━━ Data section ━━

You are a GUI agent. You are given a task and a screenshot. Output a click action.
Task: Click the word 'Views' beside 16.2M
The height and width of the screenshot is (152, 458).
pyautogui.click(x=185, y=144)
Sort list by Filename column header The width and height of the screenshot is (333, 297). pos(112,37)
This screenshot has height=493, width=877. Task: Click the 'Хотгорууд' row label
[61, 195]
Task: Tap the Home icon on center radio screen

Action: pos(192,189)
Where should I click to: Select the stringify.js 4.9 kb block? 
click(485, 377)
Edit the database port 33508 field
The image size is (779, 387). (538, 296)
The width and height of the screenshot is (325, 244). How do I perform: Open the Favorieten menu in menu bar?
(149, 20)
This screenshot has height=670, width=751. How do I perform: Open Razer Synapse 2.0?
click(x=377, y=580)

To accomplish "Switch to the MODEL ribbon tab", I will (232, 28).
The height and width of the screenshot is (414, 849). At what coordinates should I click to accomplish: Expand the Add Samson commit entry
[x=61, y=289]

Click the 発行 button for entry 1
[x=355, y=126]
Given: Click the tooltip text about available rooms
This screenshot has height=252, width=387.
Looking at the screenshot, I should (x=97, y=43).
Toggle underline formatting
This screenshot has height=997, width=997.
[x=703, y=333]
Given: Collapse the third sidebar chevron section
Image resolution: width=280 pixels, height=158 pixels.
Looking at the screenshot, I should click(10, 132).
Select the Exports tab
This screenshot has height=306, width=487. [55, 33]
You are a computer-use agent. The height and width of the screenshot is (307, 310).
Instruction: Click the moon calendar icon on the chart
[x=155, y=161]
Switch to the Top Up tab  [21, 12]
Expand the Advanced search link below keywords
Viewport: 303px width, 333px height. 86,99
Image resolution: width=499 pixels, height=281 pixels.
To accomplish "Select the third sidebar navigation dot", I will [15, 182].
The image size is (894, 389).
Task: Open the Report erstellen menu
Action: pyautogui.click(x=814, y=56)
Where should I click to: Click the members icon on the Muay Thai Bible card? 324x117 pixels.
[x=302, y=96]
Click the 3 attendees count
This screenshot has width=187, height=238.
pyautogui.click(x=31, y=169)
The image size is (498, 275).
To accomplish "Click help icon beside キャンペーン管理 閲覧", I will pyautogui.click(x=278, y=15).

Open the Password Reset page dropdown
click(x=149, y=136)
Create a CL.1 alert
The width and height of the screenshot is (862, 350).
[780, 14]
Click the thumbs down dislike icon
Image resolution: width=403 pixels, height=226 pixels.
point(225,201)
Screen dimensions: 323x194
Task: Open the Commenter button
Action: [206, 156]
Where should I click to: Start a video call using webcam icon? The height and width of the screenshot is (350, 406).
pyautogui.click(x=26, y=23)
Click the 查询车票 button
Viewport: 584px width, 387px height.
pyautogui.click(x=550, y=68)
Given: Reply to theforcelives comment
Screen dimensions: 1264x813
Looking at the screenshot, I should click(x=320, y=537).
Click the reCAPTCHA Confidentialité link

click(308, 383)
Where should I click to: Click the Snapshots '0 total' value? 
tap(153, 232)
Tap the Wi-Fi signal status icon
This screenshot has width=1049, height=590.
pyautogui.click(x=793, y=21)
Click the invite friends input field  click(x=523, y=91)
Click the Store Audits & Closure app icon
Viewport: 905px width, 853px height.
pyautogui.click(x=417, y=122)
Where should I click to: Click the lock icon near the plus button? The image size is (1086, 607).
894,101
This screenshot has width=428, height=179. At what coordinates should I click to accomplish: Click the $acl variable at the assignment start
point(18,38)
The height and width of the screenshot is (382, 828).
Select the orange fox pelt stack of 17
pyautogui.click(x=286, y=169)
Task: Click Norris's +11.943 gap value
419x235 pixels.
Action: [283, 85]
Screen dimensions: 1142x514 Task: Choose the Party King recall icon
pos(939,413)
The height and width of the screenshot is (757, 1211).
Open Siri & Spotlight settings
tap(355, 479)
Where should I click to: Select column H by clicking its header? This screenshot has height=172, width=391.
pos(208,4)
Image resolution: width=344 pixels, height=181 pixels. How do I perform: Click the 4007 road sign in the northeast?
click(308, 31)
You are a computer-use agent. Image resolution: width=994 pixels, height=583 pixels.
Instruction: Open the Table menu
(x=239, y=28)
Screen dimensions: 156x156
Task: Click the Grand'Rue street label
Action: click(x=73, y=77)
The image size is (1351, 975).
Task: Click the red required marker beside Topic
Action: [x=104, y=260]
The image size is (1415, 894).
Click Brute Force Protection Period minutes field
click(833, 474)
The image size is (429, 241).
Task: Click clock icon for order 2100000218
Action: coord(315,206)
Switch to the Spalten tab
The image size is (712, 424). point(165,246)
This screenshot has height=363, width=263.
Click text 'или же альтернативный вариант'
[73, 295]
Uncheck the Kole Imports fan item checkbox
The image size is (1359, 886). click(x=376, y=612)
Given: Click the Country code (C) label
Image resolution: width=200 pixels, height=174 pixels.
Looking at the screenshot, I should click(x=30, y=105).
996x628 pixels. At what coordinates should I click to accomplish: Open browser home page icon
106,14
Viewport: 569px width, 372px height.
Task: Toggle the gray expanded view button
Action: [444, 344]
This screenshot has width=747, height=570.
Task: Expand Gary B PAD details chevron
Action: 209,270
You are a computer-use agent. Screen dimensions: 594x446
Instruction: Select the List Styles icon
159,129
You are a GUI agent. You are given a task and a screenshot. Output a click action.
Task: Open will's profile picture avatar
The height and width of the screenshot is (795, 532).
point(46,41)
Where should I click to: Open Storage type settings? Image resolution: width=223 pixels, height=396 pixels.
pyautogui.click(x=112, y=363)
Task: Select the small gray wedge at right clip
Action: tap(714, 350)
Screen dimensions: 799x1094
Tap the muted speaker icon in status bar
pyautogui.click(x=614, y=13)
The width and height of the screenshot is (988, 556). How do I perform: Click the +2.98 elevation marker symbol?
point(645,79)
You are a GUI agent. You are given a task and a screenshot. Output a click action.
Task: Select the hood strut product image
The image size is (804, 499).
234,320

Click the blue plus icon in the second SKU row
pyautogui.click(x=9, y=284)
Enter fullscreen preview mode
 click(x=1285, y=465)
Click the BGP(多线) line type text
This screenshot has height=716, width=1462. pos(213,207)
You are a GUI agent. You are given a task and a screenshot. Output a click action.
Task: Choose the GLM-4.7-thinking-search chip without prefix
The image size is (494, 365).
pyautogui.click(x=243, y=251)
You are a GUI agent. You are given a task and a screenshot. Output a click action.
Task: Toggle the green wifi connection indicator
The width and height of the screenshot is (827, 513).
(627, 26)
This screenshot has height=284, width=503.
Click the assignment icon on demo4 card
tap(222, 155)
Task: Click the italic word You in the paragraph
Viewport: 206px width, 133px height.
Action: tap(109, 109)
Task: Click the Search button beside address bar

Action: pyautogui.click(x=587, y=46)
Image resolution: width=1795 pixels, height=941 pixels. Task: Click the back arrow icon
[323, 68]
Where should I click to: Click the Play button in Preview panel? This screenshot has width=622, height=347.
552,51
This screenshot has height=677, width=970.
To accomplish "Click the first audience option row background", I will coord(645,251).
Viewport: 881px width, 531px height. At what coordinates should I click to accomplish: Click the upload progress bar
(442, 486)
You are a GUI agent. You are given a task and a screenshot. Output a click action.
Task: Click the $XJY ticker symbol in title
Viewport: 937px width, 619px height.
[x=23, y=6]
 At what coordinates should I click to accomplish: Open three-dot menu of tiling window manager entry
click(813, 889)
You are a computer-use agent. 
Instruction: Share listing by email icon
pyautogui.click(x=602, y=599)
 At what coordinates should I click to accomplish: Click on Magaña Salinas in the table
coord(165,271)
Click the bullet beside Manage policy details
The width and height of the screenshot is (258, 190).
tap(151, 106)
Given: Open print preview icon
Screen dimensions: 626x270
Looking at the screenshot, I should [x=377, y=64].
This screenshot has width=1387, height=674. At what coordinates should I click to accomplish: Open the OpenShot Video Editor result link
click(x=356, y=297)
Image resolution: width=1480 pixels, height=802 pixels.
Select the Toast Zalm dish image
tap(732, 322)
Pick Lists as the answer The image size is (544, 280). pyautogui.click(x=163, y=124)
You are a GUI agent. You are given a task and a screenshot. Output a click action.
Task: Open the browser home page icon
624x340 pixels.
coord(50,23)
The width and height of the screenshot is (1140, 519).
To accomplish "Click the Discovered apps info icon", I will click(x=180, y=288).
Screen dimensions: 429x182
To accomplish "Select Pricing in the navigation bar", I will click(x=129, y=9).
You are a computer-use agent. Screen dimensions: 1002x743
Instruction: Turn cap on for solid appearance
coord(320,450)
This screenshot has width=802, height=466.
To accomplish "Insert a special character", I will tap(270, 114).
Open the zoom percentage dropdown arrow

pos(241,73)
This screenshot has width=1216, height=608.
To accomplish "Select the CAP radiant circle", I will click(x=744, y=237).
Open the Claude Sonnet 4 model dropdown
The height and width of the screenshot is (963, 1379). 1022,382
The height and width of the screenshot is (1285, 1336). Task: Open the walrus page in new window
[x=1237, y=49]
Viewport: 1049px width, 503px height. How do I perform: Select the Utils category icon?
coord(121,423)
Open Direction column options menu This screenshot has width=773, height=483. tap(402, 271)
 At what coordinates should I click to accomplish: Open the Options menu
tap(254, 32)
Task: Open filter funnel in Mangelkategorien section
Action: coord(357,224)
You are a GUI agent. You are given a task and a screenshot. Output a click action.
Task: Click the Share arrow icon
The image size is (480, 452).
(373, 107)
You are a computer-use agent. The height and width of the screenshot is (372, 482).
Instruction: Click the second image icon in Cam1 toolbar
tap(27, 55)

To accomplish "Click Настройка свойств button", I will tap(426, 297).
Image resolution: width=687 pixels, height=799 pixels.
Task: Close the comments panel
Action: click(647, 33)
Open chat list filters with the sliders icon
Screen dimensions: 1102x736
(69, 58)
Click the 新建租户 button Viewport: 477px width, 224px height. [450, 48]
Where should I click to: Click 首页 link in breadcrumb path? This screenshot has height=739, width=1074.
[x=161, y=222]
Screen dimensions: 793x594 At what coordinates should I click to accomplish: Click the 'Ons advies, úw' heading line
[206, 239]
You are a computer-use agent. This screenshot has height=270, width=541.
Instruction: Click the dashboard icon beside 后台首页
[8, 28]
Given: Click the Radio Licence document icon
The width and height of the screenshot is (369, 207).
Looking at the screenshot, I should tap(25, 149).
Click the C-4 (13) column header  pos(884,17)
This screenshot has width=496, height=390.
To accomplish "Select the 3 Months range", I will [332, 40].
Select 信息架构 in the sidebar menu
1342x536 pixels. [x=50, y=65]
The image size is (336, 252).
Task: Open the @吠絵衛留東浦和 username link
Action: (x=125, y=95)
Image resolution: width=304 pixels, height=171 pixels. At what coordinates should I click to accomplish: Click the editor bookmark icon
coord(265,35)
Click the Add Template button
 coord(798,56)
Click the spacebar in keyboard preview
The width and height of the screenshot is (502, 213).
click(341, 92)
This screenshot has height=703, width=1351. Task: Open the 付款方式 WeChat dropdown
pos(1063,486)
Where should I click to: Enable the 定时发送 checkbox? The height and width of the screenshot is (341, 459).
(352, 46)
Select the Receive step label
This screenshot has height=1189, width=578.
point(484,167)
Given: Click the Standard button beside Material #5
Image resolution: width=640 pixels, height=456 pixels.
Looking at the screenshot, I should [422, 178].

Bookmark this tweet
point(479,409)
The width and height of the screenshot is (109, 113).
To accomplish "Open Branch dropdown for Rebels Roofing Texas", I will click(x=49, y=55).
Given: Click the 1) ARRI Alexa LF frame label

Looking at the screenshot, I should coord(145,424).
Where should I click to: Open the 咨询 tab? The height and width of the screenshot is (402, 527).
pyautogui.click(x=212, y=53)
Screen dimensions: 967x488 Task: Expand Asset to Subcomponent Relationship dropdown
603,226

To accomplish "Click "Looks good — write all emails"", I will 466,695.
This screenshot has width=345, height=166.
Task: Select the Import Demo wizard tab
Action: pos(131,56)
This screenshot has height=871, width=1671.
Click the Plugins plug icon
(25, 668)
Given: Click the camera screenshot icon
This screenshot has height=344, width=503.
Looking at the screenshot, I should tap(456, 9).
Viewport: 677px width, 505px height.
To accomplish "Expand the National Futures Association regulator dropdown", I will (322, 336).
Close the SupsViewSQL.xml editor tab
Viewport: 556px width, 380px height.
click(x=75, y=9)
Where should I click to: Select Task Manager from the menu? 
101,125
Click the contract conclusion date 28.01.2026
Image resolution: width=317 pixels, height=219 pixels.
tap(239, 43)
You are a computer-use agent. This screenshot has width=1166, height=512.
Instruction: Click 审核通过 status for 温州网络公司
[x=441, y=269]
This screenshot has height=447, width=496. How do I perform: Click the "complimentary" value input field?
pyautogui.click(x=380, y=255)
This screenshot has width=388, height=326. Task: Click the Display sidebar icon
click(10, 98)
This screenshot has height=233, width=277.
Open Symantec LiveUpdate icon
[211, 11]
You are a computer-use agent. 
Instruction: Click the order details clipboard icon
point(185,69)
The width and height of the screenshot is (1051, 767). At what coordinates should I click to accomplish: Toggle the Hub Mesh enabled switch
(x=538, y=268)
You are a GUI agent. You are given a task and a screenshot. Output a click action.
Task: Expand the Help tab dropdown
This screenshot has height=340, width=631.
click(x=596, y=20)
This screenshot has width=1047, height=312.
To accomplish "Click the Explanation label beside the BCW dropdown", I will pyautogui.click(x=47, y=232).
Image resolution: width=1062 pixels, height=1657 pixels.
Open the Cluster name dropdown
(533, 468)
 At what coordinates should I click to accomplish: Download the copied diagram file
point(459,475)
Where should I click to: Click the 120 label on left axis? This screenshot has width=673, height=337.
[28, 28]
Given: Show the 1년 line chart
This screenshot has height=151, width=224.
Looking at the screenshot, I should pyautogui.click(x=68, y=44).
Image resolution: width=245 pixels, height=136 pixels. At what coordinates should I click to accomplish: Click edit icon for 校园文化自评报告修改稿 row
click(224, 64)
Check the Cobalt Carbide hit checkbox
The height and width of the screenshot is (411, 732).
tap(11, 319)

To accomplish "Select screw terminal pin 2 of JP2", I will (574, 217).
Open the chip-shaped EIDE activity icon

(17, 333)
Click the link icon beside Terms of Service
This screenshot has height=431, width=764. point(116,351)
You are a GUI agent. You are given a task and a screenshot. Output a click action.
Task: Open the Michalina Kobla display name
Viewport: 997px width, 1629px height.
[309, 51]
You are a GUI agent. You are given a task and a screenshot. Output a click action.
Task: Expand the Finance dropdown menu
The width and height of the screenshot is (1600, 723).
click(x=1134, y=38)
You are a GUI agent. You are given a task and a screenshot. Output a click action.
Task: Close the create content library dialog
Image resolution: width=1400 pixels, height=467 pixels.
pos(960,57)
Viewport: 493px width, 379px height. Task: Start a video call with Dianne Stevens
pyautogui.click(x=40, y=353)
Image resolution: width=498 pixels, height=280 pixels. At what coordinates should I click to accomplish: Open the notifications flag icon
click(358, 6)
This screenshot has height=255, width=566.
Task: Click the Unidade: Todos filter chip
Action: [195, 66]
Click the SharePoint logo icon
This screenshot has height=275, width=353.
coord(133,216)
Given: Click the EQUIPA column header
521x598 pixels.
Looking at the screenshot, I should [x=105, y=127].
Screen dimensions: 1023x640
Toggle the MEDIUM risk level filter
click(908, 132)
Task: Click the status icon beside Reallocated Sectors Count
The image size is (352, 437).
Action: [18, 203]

━━━

What is needed: The response must contain exactly the lines from the one with "Task: Close the create content library dialog" to the end of the entries above, both included, and nothing more.

Response to the exercise:
Task: Close the create content library dialog
Image resolution: width=1400 pixels, height=467 pixels.
pos(960,57)
Viewport: 493px width, 379px height. Task: Start a video call with Dianne Stevens
pyautogui.click(x=40, y=353)
Image resolution: width=498 pixels, height=280 pixels. At what coordinates should I click to accomplish: Open the notifications flag icon
click(358, 6)
This screenshot has height=255, width=566.
Task: Click the Unidade: Todos filter chip
Action: [195, 66]
Click the SharePoint logo icon
This screenshot has height=275, width=353.
coord(133,216)
Given: Click the EQUIPA column header
521x598 pixels.
Looking at the screenshot, I should [x=105, y=127].
Screen dimensions: 1023x640
Toggle the MEDIUM risk level filter
click(908, 132)
Task: Click the status icon beside Reallocated Sectors Count
The image size is (352, 437).
Action: [18, 203]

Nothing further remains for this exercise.